The symbolic partition with generalized Koopman analysis

TL;DR

This paper introduces a novel symbolic partitioning method for chaotic systems using Koopman operator theory, enabling precise analysis of multivariate and complex chaotic time series.

Contribution

The paper proposes the Koopman Analysis (KA) and Generalized Koopman Analysis (GKA) methods, advancing symbolic partitioning by leveraging spectral decomposition of the Koopman operator.

Findings

Successfully applied to unimodal chaotic maps

Identified symbolic boundaries using zero eigenfunctions

Extended applicability to multivariate and hyperchaotic maps

Abstract

Symbolic dynamics serves as a crucial tool in the study of chaotic systems, prompting extensive research into various methods for symbolic partitioning. The limitations of these methods are heuristic and empirical for the partition the multivariate chaotic state space. Notably, the use of operator theory in partitioning the multivariable chaotic series into precise symbolic cells has been underexplored. In this paper, we propose a novel symbolic partition method, referred to as Koopman Analysis(KA) method, exploiting Koopman operator theory to address the symbolic partition, especially multivariate chaotic time series. We map the chaotic time series into the basis functions to obtain the approximate representation of the Koopman operator.Then we transpose the Koopman approximate matrix and subsequently perform spectral decomposition to obtain the Koopman left eigenfunctions. We apply KA method to one-dimensional unimodal chaotic map to obtain Koopman left eigenfunctions. Then we find some particular eigenfunctions whose eigenvalues are zero, some of which can be used to identify the symbolic boundary of region composed of chaotic series in that the oscillation coincides with the subregion where the theoretical symbolic boundary is located.
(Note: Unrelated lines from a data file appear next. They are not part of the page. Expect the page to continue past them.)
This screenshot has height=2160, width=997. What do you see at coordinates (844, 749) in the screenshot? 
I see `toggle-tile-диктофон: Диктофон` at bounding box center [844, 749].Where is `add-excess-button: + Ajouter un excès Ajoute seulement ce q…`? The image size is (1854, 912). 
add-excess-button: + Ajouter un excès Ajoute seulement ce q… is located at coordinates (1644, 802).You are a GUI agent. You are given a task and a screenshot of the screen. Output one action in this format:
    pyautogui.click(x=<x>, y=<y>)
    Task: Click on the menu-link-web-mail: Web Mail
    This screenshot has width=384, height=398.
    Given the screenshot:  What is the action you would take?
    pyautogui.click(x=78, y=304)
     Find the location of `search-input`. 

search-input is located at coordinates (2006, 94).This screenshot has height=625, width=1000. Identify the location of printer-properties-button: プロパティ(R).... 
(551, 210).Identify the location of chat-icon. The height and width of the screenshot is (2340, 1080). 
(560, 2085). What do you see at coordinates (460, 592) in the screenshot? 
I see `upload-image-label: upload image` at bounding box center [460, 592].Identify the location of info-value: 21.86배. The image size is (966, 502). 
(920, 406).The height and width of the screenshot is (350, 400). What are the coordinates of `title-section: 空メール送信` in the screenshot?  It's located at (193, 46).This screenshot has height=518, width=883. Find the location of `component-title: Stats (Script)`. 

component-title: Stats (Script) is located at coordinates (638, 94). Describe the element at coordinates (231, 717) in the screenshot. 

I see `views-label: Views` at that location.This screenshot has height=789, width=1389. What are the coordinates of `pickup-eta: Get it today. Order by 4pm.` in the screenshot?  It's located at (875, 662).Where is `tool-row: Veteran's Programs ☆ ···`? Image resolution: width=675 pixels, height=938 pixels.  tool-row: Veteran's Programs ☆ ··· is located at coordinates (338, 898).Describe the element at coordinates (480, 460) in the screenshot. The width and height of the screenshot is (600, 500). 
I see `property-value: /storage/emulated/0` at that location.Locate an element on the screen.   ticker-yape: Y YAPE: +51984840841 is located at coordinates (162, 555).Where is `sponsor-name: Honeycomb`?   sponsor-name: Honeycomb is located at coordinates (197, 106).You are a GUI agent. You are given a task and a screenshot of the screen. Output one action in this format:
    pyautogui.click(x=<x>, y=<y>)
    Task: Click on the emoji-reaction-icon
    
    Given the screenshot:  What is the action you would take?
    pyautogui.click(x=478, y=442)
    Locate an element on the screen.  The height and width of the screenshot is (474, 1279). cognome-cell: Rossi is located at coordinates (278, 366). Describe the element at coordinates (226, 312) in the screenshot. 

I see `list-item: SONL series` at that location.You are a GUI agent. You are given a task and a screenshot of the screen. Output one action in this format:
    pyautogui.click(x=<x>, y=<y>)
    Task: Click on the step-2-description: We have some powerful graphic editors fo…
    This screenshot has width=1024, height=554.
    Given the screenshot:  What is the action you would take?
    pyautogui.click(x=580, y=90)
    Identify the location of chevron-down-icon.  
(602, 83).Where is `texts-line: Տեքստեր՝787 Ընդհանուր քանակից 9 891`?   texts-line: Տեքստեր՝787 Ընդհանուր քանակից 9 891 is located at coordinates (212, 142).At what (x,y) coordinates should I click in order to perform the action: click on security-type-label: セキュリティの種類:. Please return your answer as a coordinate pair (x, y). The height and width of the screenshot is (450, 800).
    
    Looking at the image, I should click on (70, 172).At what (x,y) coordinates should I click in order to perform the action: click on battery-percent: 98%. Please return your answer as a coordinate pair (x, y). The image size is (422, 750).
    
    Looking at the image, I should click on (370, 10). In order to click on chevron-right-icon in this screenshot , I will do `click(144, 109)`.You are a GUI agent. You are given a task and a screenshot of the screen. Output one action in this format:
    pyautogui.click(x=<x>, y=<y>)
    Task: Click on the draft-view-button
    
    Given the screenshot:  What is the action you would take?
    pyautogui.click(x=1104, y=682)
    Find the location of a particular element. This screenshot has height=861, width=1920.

We refer to the function as the Valid Left Eigenfunction with Zero(VLEZ). Based on the number of oscillations, we further classify VLEZ into two categories. Then, we modify the KA method applicable to chaotic localized subregion and further propose the Generalized Koopman Analysis (GKA) method. The KA method can be also applied to the multimodal maps, multivariate chaotic maps and hyperchaotic maps and their noisy version. The current work can be well further expand to higher dimensional and more complex time series due to its interpretability and availability.